Como relatei anteriormente, mesmo curta, é uma obra que merece ser lida. Não pelos autores responsáveis pela sua construção, mas pela mudança que ela pode proporcionar ao leitor.

Mario Sergio Cortella é filósofo, escritor, com mestrado e doutorado em educação e professor titular da PUC-SP, com docência e pesquisa na pós-graduação em Educação. É professor-convidado da Fundação Dom Cabral. Foi Secretário Municipal de Educação de São Paulo (1991-1992), tendo sido antes Assessor Especial e Chefe de Gabinete do prof. Paulo Freire. Comentarista da Rádio CBN nos programas Academia CBN e Escola da Vida. Possui mais de 30 livros publicados.

Leandro Karnal é historiador, professor, escritor, palestrante, youtuber e apresentador de TV. Doutor em História Cultural pela Universidade de São Paulo, autor best-seller dos livros Crer ou não crer e O dilema do porco espinho, ambos publicados pela Editora Planeta. É apresentador do programa CNN Brasil Tonight, colunista no jornal O Estado de S. Paulo e Zero Hora (RS).
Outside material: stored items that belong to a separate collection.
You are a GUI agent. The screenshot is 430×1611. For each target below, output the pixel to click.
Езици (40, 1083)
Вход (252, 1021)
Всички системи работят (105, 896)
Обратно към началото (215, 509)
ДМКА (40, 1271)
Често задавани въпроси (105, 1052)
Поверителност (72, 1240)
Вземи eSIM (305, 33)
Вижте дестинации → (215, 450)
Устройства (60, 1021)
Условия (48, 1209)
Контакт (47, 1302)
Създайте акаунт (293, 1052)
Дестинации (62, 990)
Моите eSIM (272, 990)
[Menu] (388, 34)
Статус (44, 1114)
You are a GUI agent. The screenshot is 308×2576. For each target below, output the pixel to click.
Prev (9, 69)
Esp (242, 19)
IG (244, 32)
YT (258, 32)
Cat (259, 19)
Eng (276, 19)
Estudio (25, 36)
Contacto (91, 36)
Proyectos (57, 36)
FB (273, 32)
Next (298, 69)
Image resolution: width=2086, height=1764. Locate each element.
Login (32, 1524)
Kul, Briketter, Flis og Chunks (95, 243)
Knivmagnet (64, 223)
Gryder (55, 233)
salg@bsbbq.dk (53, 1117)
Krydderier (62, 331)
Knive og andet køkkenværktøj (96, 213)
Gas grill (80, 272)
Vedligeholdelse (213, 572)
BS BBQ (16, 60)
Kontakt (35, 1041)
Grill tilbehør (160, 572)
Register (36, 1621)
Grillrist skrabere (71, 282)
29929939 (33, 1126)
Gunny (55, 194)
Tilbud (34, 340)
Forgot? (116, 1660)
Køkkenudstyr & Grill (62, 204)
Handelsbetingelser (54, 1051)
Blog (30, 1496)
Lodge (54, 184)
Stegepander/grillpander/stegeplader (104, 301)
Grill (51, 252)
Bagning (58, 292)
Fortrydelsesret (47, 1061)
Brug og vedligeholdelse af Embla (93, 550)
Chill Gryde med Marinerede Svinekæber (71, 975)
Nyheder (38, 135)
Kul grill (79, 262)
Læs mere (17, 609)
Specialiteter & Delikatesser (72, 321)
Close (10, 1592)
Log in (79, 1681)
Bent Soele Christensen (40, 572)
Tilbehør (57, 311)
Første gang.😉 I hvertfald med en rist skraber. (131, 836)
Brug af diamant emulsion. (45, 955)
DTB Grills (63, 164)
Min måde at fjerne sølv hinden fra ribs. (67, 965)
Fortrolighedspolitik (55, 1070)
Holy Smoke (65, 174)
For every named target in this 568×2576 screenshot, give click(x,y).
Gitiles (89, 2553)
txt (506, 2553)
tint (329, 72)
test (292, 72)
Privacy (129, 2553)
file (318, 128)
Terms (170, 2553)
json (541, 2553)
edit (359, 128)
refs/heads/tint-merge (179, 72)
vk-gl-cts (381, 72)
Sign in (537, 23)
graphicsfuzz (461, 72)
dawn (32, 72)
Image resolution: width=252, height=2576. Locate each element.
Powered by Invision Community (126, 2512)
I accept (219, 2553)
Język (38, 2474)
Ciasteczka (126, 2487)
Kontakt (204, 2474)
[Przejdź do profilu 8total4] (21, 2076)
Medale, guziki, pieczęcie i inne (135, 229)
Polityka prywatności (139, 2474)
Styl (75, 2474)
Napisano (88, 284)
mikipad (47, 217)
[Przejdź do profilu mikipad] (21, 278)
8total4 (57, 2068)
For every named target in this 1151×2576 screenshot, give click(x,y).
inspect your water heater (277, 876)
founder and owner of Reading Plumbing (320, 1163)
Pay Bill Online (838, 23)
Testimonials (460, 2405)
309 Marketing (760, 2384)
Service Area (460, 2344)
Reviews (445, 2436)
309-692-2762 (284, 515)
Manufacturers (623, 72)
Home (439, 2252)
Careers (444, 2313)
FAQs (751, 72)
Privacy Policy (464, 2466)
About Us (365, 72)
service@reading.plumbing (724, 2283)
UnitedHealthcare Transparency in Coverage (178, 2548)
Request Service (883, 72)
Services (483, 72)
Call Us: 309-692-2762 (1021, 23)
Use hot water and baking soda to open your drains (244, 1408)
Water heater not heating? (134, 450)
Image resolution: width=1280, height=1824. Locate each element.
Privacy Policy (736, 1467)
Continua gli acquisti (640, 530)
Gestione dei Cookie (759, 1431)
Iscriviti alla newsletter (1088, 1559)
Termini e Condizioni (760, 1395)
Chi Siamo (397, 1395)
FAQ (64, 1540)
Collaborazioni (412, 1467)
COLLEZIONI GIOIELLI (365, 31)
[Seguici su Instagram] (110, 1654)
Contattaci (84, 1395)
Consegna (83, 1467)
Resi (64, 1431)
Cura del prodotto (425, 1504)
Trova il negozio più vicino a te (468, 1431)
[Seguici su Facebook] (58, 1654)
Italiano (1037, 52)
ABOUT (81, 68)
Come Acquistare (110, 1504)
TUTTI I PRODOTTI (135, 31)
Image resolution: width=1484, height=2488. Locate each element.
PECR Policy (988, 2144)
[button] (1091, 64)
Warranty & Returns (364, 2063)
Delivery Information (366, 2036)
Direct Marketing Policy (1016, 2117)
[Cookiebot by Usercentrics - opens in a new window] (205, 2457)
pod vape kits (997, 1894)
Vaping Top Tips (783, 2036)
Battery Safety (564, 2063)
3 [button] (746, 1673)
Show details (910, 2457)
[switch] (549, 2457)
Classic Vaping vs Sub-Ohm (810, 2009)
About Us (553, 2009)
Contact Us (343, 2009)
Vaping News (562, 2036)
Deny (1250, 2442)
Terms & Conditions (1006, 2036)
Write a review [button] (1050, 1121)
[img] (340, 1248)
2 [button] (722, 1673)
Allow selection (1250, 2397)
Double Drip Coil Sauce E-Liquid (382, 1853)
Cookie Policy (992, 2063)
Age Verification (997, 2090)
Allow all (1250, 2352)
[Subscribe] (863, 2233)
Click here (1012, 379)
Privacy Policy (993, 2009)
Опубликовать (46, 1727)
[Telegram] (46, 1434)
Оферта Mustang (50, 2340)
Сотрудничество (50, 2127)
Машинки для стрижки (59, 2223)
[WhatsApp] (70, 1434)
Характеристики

Tornou-se um grande influenciador digital, com mais de 3,6 milhões de seguidores no Instagram e quase 1 milhão de inscritos no YouTube (Prazer, Karnal). É um dos mais requisitados palestrantes do país, além de recentemente ter sido eleito para a Academia Paulista de Letras.

Luiz Felipe Pondé é filósofo, escritor e ensaísta, doutor pela USP e pós-doutor pela Universidade de Tel Aviv (Israel). Autor de vários livros, ele é professor da FAAP e da PUC-SP, colunista da Folha de São Paulo e comentarista da TV Cultura. Publicou pela editora Planeta o best-seller Filosofia para corajosos.